Quoted passage:
··········

Protesters marched toward the Mark O. Hatfield Federal Courthouse were met by federal agents with the Department of Homeland Security, who responded with tear gas and crowd control weapons, according to The Oregonian. Police claimed that around 11 p.m. people began shaking a fence around the courthouse while some shot fireworks over it.
Almost an hour later, people began to climb over the fence while another group lit a large fire in Lownsdale Square Park. Police alleged that people used shields and umbrellas to cover a person trying to cut through the fence, but photos also show people using those shields and umbrellas as federal officers launched an all-out assault on civilians.
CNN reported that federal agents deployed tear gas and flash bangs from behind the fence at the courthouse. Just before the agents deployed the gas, protesters had been peacefully chanting “Black Lives Matter.”
The scenes on the ground on Sunday were sadly not new. Federal agents have unleashed a militarized response to protesters in Portland in a show of force that one would imagine taking place in Hitler’s Germany or Pinochet’s Chile rather than in a supposedly free United States. Journalists on the scene reported federal agents bloodying protesters up or pulling them into unmarked vehicles.
Multiple videos circulating social media show protesters being grabbed by men in military fatigues—and sometimes in street clothes—before pulling them into unmarked vans. In one video, a woman can be seen down on the ground as a group of men in street clothes pull her to her feet and take her.
A bystander demands to know who they are but is threatened before they leave. “If you follow us, you will get shot. Do you understand me?”
“Mr. President, this is an attack on our democracy,” Portland Mayor Ted Wheeler tweeted on July 17. Ten days later, federal agents have not relented.

··········

Given records:

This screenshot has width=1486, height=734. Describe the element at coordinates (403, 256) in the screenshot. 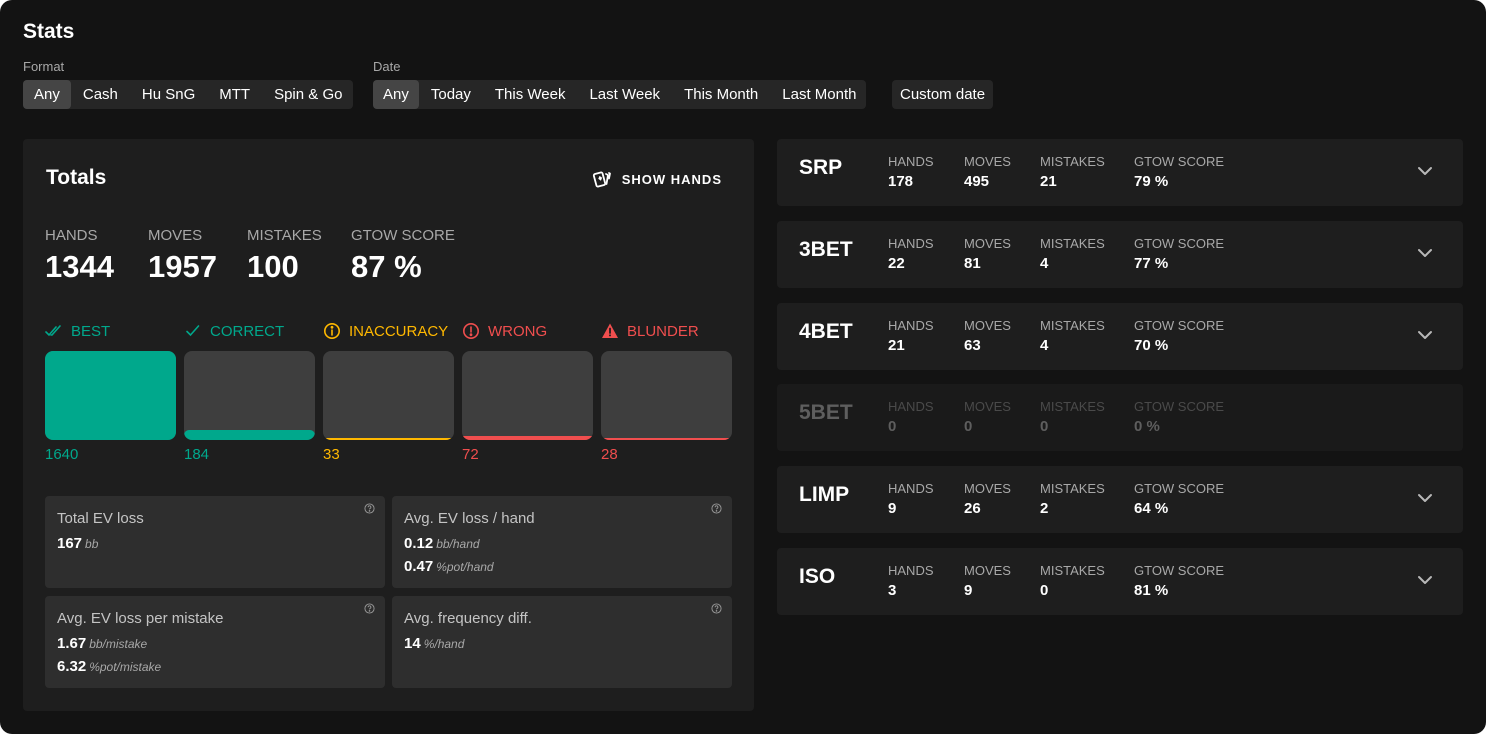

I see `total-gtow-score-stat: GTOW SCORE 87 %` at that location. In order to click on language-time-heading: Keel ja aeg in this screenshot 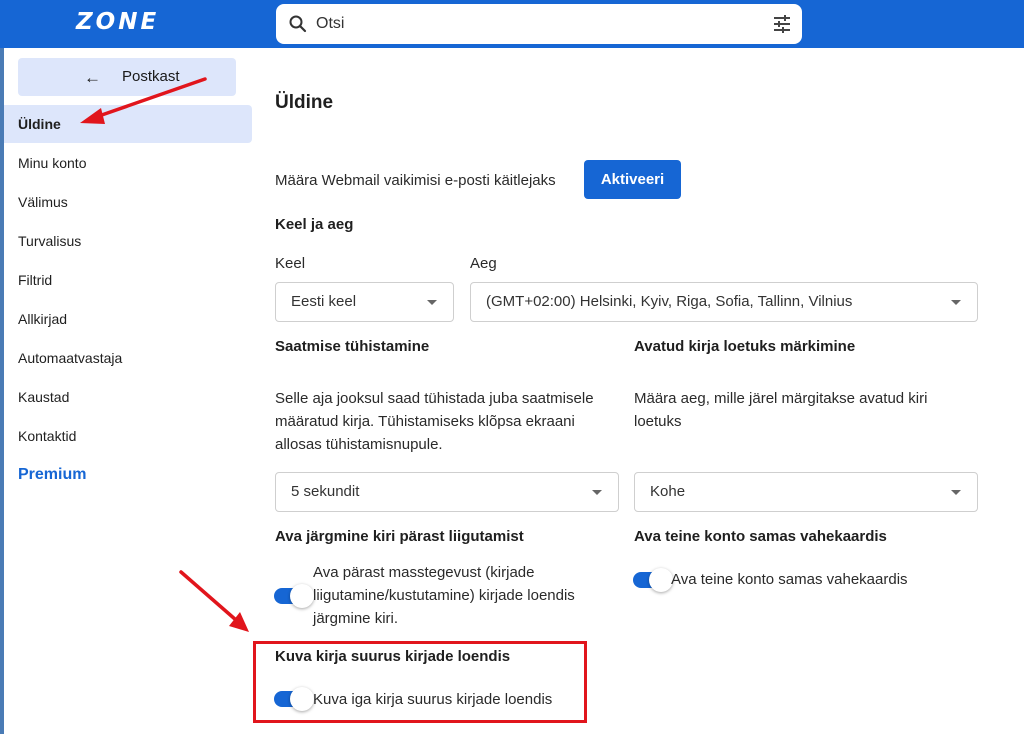, I will do `click(314, 224)`.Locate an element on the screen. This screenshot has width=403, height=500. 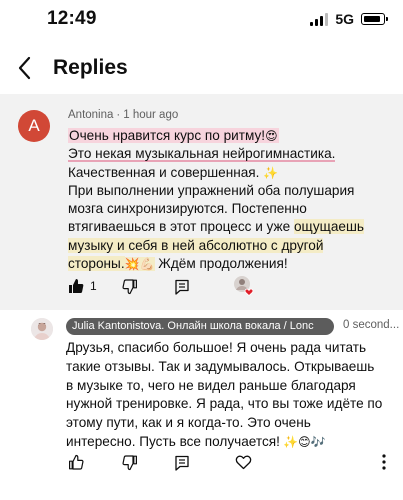
heart-button is located at coordinates (244, 464).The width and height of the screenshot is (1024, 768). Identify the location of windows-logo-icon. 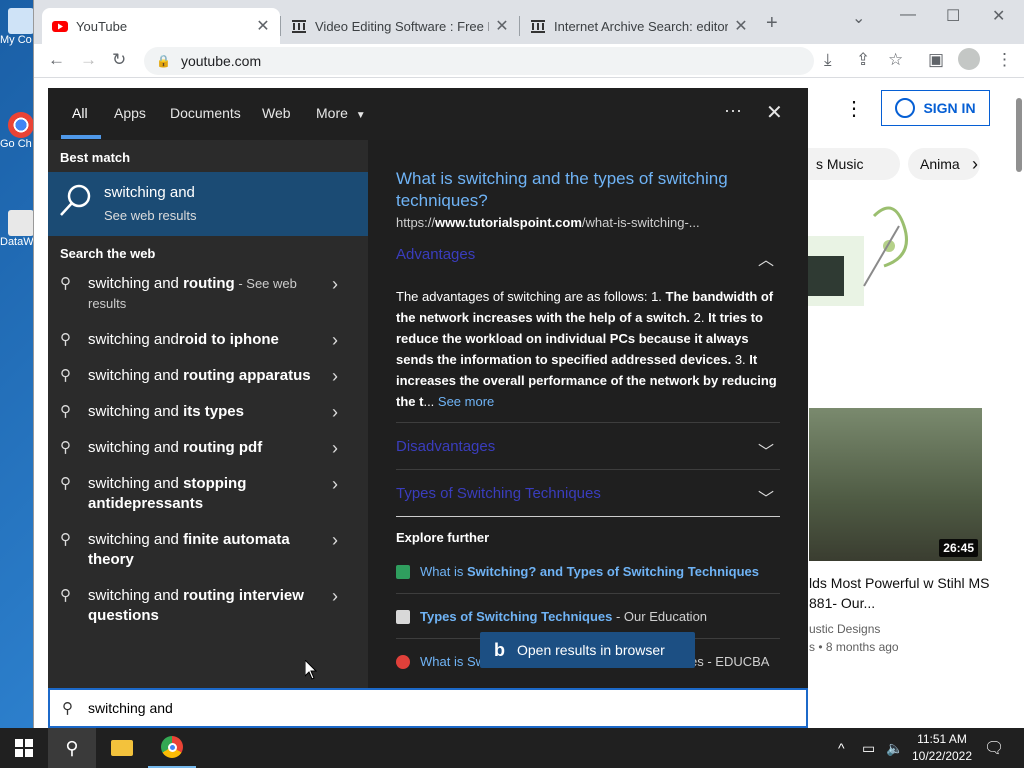
(24, 748). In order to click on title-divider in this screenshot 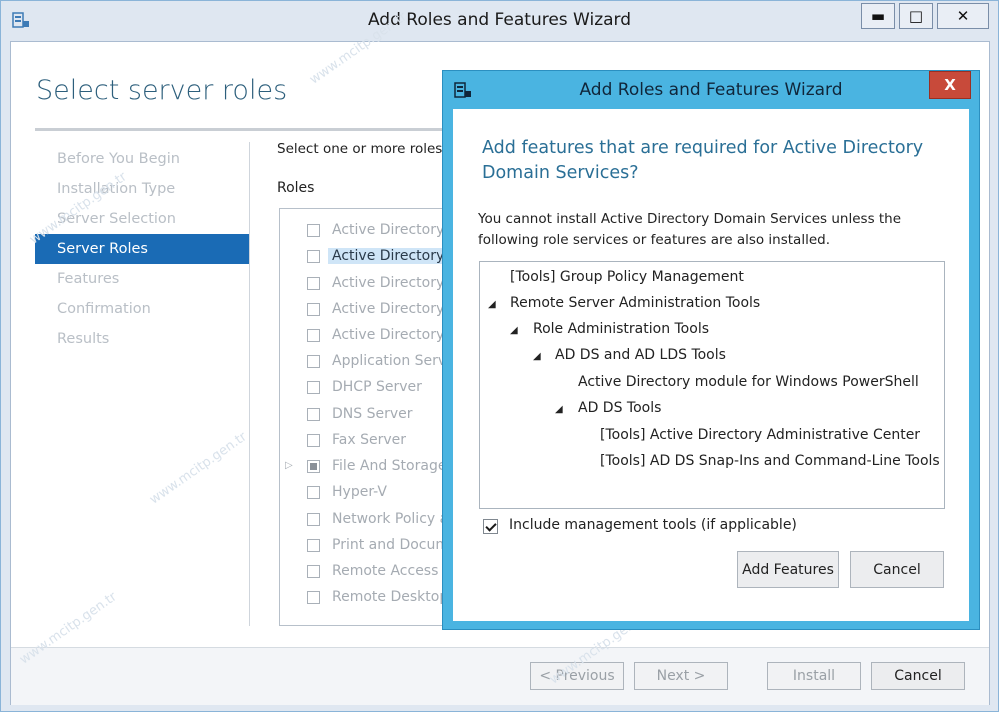, I will do `click(250, 130)`.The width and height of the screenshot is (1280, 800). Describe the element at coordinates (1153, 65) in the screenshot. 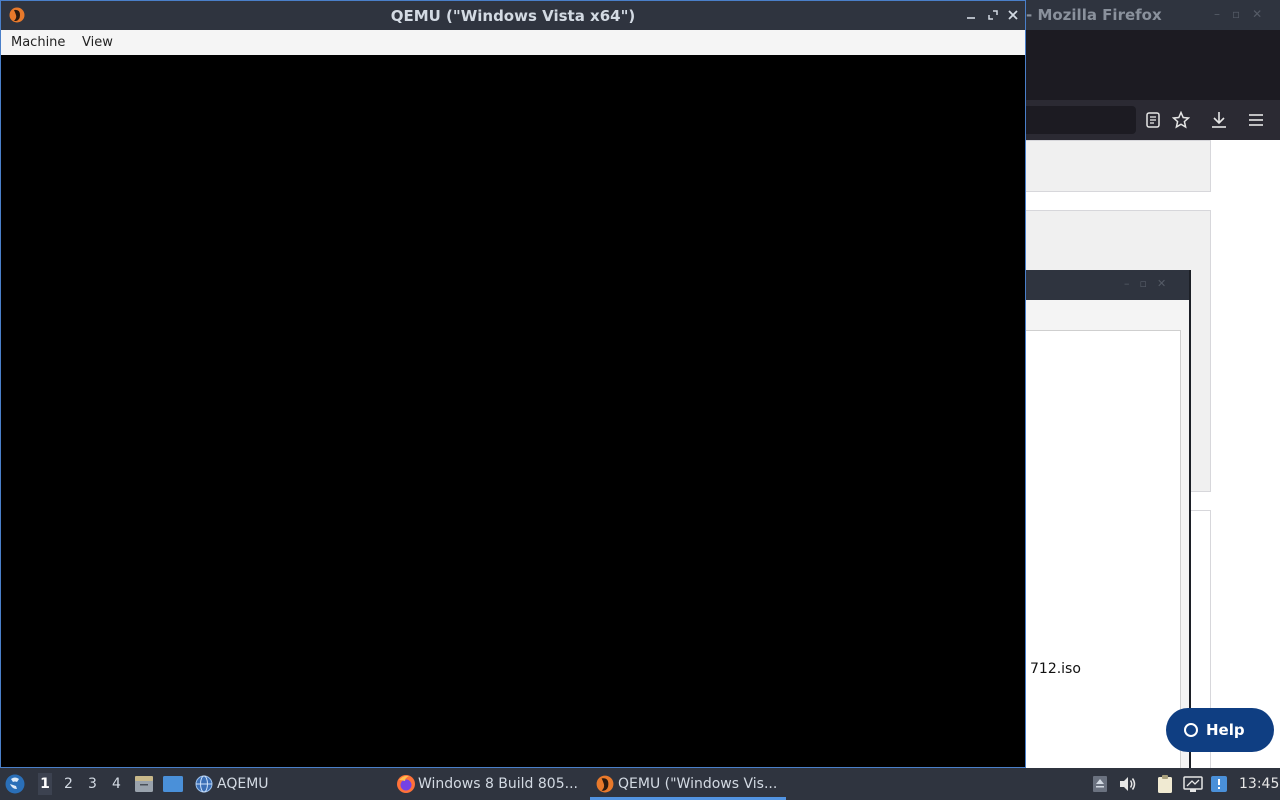

I see `firefox-tabstrip` at that location.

··········

Work instruction 1: According to the passage on the Portland protests, where did a group of people light a large fire?
Work instruction 2: Continue the passage on the Portland protests from its final sentence.
The records are separate material and have no connection to the passage on the Portland protests.

Answer 1: In Lownsdale Square Park.

Answer 2:
In response, Oregon Attorney General Ellen Rosenblum opened a criminal investigation into the injury of at least one protester near the courthouse. Rosenblum also filed a lawsuit against federal agents for engaging in unlawful tactics and seeking a restraining order, The New York Times reported.
That’s not the only lawsuit the federal government is facing. A group of protesters has banded together to sue the Trump administration to claim federal agents violated their constitutional rights, went beyond their legal authority and are being led by someone who is not legally serving the role of DHS secretary, USA Today reported.
Protect Democracy filed the lawsuit on behalf of several individual protesters and the groups Don’t Shoot Portland and Wall of Moms.
“The intent of the administration’s deployment of federal agents in Portland appears to be to stifle speech the president doesn’t like,” Deana El-Mallawany, attorney for Protect Democracy, said in a statement. “It’s important to check this unlawful administration policy now, before it is allowed to spread to other cities across the U.S”
Is The Federal Response Even Legal?
Legal experts have questioned the legality of the actions taken by federal agents in Portland. The Trump administration claims federal officials and agents have been sent to protect federal properties and monuments, but they’ve done more than that. They have arrested civilians without explaining why or saying which agency they work for.
Acting DHS Secretary Chad Wolf rejected allegations that agents arrested civilians without cause as “offensive, hyperbolic and dishonest,” according to USA Today.
“We will not retreat,” he said. “We will take appropriate action to protect our facilities. If we left tomorrow, they would burn that (federal courthouse) down. What we have in Portland is different than we have in any other city.”
Wolf denied allegations that federal officers did not carry identification or that they did not carry protesters who did not pose a threat. “These police officers are not storm troopers,” he maintained.
There’s also the question regarding Wolf’s authority. The Washington Post noted that Wolf has served as acting secretary of the DHS for more than 210 days allowed under the Federal Vacancies Reform Act. Nina Mendelson, a law professor at the University of Michigan, told the Post, that the law was violated by the Trump administration even before Wolf was appointed because Kevin McAleenan was acting secretary before him.
“The language of the Federal Vacancies Reform Act is very clear,” Mendelson told the newspaper. “It’s 210 days, beginning on the date the vacancy occurs, so an acting secretary cannot serve legally past that time.”
Editor’s note: We’ve opted to blur out the faces of protesters who may be too exposed to protect them from the authorities who may try to use facial recognition software to charge them.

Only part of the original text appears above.